[Python-3000] Should str and bytes hash equally?

Alexandre Vassalotti alexandre at peadrop.com
Fri Dec 14 00:50:54 CET 2007


On Dec 13, 2007 6:03 PM, "Martin v. Löwis" <martin at v.loewis.de> wrote:
>
> > In Python 2.x, having the byte string and unicode hash equally was
> > desirable, since u'' == ''. But since the bytes and str are always
> > considered unequal, in Python 3k, I think would be good idea to make
> > their hash unequal too. So, what do you think?
>
> To phrase Adam Olsen's observation in a different way: *Why* do you
> think it would be good idea? Do you think it would make things more
> correct, or more efficient? If neither, what other desirable effect
> would that change have?
>

I first thought that would avoid the somehow odd behavior that appears
when mixing unicode and byte strings in dictionaries:

   >>> d = {}
   >>> d = {'spam': 0}
   >>> d[u'spam'] = 1
   >>> d
   {'spam': 1}

But then, I realized this wasn't a problem anymore, in Python 3k,
since unicode string (str) and byte string (bytes) are always unequal.

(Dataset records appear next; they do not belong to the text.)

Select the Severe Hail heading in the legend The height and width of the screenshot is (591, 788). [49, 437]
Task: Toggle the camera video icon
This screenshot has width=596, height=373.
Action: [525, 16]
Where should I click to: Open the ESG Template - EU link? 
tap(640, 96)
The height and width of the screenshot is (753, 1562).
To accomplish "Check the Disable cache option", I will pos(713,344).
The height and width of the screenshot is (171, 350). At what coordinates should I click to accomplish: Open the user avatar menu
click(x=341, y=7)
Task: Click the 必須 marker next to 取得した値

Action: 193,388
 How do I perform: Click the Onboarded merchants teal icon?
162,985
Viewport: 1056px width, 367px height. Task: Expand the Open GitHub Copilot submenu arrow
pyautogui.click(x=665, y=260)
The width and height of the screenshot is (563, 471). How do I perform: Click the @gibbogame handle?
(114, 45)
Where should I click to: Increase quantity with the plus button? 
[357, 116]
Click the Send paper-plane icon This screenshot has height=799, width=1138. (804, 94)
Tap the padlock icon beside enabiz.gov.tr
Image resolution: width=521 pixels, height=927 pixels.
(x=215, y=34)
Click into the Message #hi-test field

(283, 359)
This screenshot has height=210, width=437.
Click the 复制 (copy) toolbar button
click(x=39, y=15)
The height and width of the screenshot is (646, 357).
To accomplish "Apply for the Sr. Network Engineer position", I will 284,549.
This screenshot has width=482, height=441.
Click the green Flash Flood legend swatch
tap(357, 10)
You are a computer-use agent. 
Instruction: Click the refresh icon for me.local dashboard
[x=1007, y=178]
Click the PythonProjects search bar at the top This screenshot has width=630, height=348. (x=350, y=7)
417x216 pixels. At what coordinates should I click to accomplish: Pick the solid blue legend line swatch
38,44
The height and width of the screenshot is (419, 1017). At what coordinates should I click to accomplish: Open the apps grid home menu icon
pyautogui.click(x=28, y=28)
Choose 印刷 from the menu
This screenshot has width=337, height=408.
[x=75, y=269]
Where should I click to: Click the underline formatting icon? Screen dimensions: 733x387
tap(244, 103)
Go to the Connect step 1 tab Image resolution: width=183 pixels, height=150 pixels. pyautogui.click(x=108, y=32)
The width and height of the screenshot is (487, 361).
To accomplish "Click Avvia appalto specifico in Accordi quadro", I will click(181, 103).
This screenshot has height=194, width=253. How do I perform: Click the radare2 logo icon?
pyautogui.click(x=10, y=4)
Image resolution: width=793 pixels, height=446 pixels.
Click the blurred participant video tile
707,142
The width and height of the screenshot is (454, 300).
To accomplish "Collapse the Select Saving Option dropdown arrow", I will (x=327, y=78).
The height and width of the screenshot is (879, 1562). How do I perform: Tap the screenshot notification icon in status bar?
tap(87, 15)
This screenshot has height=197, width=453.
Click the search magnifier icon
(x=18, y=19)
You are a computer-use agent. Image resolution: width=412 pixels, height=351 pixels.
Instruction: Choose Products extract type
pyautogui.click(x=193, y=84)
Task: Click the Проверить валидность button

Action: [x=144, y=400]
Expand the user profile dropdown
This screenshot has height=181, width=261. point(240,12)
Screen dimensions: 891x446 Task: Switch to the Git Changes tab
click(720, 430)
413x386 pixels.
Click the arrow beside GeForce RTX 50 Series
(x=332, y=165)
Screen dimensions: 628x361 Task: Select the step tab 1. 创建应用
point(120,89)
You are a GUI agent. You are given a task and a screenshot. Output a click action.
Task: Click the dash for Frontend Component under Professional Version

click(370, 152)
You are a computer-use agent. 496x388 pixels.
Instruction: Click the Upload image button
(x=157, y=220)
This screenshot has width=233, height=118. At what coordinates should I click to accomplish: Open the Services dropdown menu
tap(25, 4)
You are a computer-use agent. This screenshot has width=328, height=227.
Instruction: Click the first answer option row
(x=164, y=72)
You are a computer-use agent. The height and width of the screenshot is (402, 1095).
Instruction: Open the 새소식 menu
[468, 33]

However, that is not why I proposed to make the hashes unequal. I was
worry that people would be tempted to use this equality property as an
easy way (but wrong) to compare strings:

   >>> hash('hello') == hash(b'hello')
   True

I do realize now that it is really a weak argument. And, I don't think
anymore that it justifies changing the hashing functions.